M: Well, that sucks.
Me: Shut up, it’s going to eat me and the last words you’ll ever say to me are that sucks.
*hoses Shelob down until if it’s not dead from bug spray, it’s drowning*
M: Well, it does suck.
Me: Jesus, it’s still moving.
*grabs ginormous wad of TP and after three tries manages to scoop up struggling but still living spider*
Me: Bye, bye, Shelob.
*flushes down toilet*
M: Is it gone?
Me: It was still wiggling on the way down. You know I always have nightmares that all the bugs I’ve ever flushed are going to come back up and kill me.
M: I’m glad I’m not the only one who has that fear.
Me: We’re insane, you know.
M: At least the spider’s gone. Sanity is optional, bugs are not.
Me: You are so wise, Yoda.
M: Shut it.
Me: ‘kay.

Killer Fiction
Thursday, August 16th, 2007

Gemma Halliday, an awesome writer who I can tell you from experience does not snore in bed, and a posse of her friends started up a website for mystery romance/chick lit writers. They rock, they’re funny, and they write killer fiction.

Plus, the website is pink with guns and handcuffs. I don’t usually like pink, but helllloooo handcuffs. Come to mama.

Here’s the website: http://www.killerfiction.net

And blog: http://killerfictionwriters.blogspot.com

Check them out!

Hump Day Hotties
Wednesday, August 15th, 2007

Today’s Hump Day Hotties is brought to you by the letter A and the number 27.

Random things that the Mad Madam M and I associate with the letter A. Will you also associate these things with the letter A? Maybe not. In fact, probably not. But you come here because we’re crazy and you can comfort yourself by pointing and saying, SEE? I’m not as crazy as those two. You’re welcome.

(In the underrated film Reign of Fire – yes I meant to say underrated – Christian Bale’s character is named Quinn ‘A’bercromby.)

Mad Madam M: I watched Batman 4 times in the theatre for the plot. Really…that was my one and only reason!

Crystal: I didn’t catch it in the theatre, but I did watch it about forty times on DVD. For the plot, of course. That was a great plot.

(Love ‘A’ctually, anyone?)

Mad Madam M: No matter what, he will always be Mr. Darcy and I will always love him…regardless of how many douche-bag roles he takes.

Crystal: Remember the wet shirt scene in Pride and Prejudice? Oh, man. That was classic cinema.

(Come on…he was the reason Demi Moore had to wear a scarlet “A” in the 1995 flick. Oh and if that wasn’t enough for you…how about ‘A’zkaban?!!?!)

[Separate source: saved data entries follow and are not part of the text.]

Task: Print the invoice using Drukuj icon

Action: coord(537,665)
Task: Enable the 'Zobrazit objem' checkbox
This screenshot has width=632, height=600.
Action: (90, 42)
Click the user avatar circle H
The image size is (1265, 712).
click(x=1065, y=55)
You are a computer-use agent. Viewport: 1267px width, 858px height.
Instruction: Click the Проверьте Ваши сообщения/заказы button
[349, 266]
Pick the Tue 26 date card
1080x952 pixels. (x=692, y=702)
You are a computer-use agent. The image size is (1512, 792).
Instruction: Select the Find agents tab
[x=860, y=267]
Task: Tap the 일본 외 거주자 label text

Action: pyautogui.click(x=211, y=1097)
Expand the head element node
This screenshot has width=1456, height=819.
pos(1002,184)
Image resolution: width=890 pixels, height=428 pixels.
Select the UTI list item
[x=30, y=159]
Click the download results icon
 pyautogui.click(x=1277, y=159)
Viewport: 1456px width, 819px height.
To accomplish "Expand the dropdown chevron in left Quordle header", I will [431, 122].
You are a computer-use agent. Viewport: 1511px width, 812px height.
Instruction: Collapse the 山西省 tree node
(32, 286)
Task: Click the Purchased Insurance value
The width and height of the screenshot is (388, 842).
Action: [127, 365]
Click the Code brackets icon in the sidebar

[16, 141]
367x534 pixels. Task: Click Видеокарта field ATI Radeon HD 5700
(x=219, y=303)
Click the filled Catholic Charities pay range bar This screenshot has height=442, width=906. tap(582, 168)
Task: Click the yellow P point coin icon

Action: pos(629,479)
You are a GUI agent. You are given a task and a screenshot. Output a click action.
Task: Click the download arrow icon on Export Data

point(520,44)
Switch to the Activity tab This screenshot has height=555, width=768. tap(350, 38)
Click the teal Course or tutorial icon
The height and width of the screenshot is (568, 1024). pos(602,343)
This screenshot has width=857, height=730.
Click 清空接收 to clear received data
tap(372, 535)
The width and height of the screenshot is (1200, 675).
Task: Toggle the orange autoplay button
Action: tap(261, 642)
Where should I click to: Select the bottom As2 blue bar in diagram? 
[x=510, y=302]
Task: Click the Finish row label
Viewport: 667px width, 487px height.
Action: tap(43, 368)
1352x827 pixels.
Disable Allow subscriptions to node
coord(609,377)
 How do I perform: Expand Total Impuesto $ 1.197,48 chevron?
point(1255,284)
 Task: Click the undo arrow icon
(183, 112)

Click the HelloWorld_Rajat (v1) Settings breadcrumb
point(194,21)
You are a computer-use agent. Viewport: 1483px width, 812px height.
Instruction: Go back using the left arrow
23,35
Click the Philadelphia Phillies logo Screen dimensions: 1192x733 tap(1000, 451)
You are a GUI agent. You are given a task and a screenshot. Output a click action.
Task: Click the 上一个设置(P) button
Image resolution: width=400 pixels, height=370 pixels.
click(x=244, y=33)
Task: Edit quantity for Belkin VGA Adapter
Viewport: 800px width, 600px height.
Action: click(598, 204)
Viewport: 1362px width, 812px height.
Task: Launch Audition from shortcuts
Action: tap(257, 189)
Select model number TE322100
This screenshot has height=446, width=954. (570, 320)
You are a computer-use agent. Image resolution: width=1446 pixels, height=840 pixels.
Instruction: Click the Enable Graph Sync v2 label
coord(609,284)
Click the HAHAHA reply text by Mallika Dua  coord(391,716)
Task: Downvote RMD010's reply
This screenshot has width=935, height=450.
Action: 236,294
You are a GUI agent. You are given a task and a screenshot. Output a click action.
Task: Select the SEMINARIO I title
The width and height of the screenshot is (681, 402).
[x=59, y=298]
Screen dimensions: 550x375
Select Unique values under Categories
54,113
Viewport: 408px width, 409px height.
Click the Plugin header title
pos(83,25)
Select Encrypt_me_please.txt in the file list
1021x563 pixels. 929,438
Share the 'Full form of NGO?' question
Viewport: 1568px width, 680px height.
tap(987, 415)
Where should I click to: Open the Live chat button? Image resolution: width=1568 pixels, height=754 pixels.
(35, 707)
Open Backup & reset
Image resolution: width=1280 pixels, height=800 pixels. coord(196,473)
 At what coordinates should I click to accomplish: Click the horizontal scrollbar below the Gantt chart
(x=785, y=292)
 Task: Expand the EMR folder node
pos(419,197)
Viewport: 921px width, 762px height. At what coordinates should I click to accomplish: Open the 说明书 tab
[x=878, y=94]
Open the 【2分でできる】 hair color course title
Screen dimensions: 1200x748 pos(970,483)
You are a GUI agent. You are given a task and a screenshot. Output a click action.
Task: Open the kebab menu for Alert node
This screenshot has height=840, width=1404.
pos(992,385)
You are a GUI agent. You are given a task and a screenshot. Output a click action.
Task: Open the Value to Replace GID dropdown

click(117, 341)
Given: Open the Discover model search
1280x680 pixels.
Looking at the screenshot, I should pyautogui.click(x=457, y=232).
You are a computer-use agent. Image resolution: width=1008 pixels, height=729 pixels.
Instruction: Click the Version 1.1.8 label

Mad Madam M: Don’t know how Mr. Oldman is sexy…he just is. Like a fireman or men in kilts!

Crystal: I’ll give you firemen, but men in skirts do nothing for me. Except easy access to you know what. But I’m with you…how Gary Oldman is sexy, I’ll never know. But there it is.

(Ok stay with me here. So Dule Hill was in the movie Holes with Shia LaBeouf, who turned into an ‘A’ngel at the end of Constantine. Oop…spoiler alert!)

Mad Madam M: Dule. Dule. Dule. You are just too cute for words. And you tap dance. And love Broadway. I love that in a guy! (Oh and James…you’re not too shabby either!)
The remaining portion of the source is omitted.